Economique. Début 2010, 16 entreprises françaises étaient installées en France, plus d'une vingtaine à travers des filiales. Le club des entrepreneurs franco-syrien créé en 2009 oeuvre à l'implantation de plus de PME françaises dans le pays.
Développement. A l'automne 2009, un bureau de l'Agence française de développement (AFD) a ouvert à Damas. Il devrait aider, entre autres, à la mise en place de projets de développement urbain, notamment au niveau des transports, du traitement des déchets et de la gestion de l'eau, à la mise en place de projets concernant les énergies renouvelables, la création d'emplois.
Universitaire. La France est le premier partenaire du pays dans ce domaine. A terme, 20% des enseignants syriens auront été formés en France.
Culturel. Le musée du Louvre a été choisi pour participer à la réorganisation du paysage muséal syrien.
Administratif. Création de l'INA (Institut d'administration public) en 2002 en partenariat avec l'ENA.
Agricole. Déclaration d'intention signée en 2010 pour faire profiter la Syrie de l'expertise française dans le domaine agricole et agro-alimentaire.
Source : rapport d'information de l'Assemblée nationale sur la place de la Syrie dans la communauté internationale rendu public le 16 juin 2010.
Encore en 2010, la Syrie et l'Israël étaient en état de guerre. Cela se traduit par un refus de laisser entrer sur le territoire syrien toute personne s'étant rendue en " Palestine occupée " et par l'interdiction, fixée par la loi syrienne, des relations directes entre les Syriens et l'Etat d'Israël ou des Israéliens.

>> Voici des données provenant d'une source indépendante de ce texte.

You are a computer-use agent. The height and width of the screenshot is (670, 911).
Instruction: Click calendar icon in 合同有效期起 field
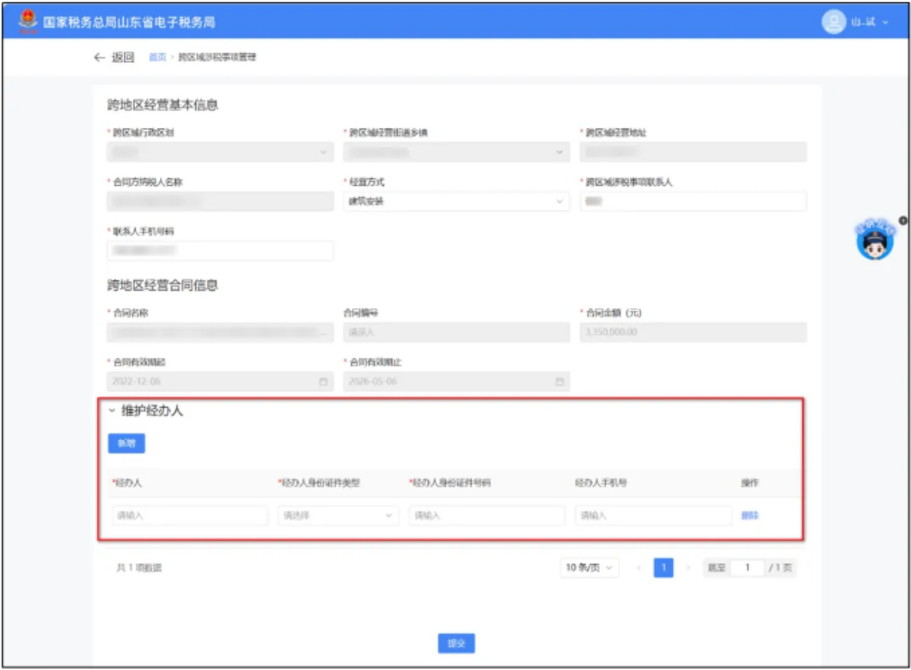pyautogui.click(x=323, y=381)
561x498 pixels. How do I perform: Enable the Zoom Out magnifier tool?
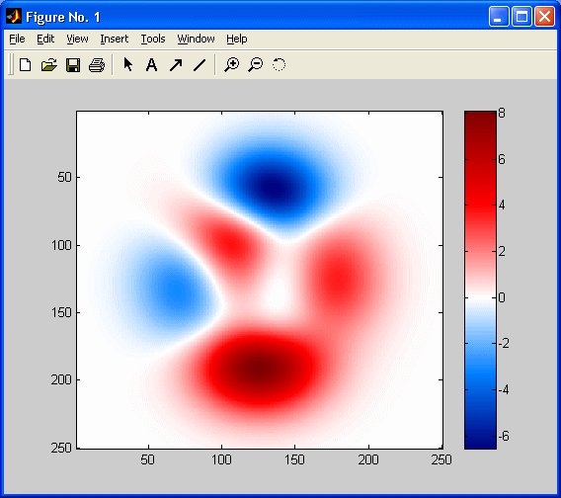point(256,65)
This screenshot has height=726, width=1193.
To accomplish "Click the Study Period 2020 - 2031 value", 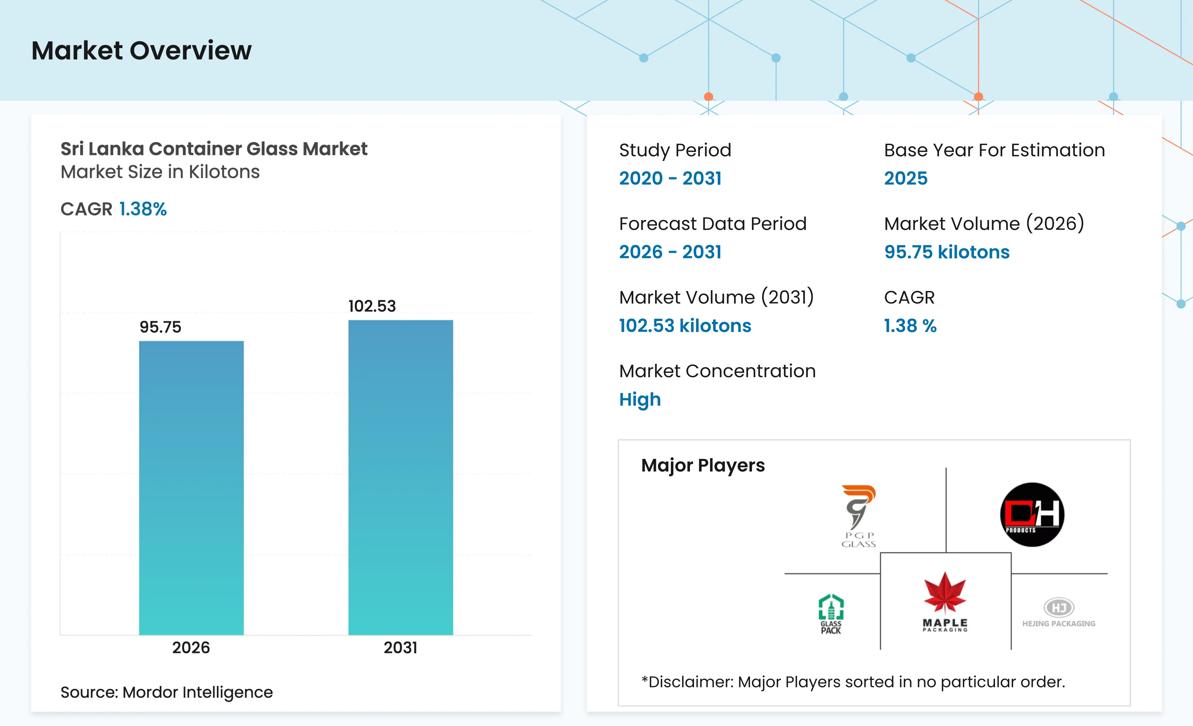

Le différend entre les deux pays repose avant tout sur le Golan : le régime syrien veut récupérer cette zone au sud-ouest de son territoire occupée par Israël depuis juin 1967. Damas soutient également la revendication d'un Etat palestinien.
Une hostilité ancienne
Pour tout leader arabe, s'opposer à "l'entité sioniste" est une façon de gagner le respect de ses partenaires. Dans le concert des nations arabes, la Syrie marque son hostilité envers Israël depuis plusieurs années, en étant de toutes les guerres israélo-arabes. Dès 1948, elle essaie en vain d'empêcher la formation de l'Etat hébreu. En 1956, elle participe à l'union avec l'Egypte qui conduira à l'affaire de Suez. En 1967, Israël expulse les Syriens des hauteurs du Golan. En 1973, une nouvelle guerre, à l'initiative arabe cette fois, va permettre de déloger pour quelques jours les Israéliens du Golan. La riposte sera terrible : à l'issue de combats très meurtriers, Israël parvient à 40 km de Damas. Son aviation détruit les centres vitaux, économiques et militaires du pays (voir " Visite du pays ", l'encadré sur le Golan). L'armée subit un autre traumatisme en 1982, lorsque les forces israéliennes dirigées par Ariel Sharon foncent sur Beyrouth et écrasent au passage les radars anti-aériens et une centaine de chars syriens.
Tentative de dialogue
Des années plus tard, c'est une autre stratégie qui semble prévaloir dans les relations israélo-syriennes. Ehud Barak est élu en mai 1999 à la tête de l'Etat hébreu et place au rang de priorité la signature d'un accord de paix avec la Syrie. Jamais deux dirigeants n'ont échangé de si douces paroles. Les médias syriens changent même de langage, ils ne parlent plus d' " entité sioniste " mais d' " Israël ". Le Premier ministre Ehud Barak entend prendre pour base de négociations les concessions accordées à la Syrie par Itzhak Rabin en 1993.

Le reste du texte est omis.